**DATA SECTION:**
----

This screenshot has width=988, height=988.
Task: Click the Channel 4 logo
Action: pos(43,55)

----

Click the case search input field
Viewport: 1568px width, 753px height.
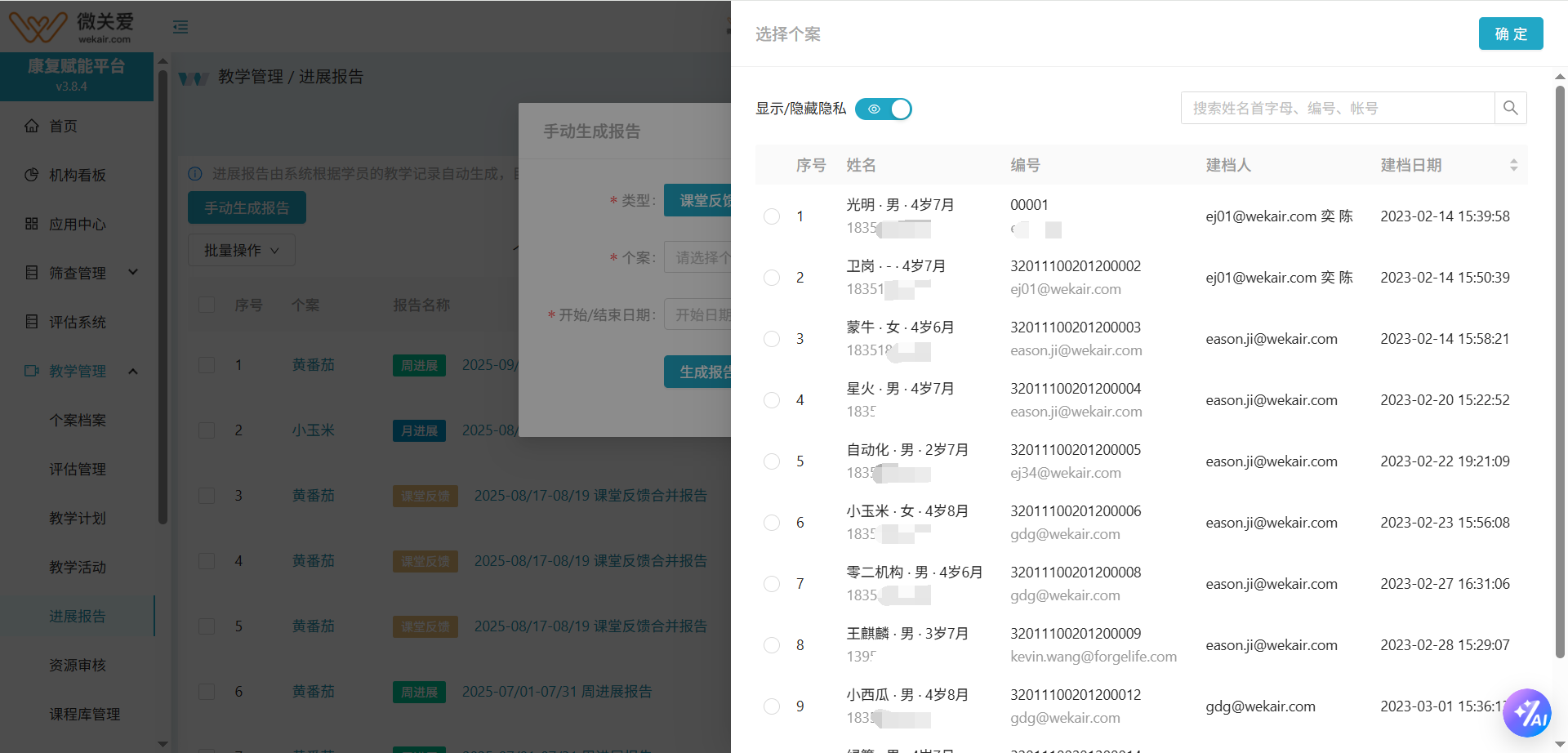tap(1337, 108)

----

**DIRECTION:** Put the lines of the listing from the one containing "This screenshot has width=988, height=988." through the one containing "Action: pos(43,55)" into a JSON list of strings, one string per line, leaving out blank lines.

**WRITTEN ANSWER:**
[
  "This screenshot has width=988, height=988.",
  "Task: Click the Channel 4 logo",
  "Action: pos(43,55)"
]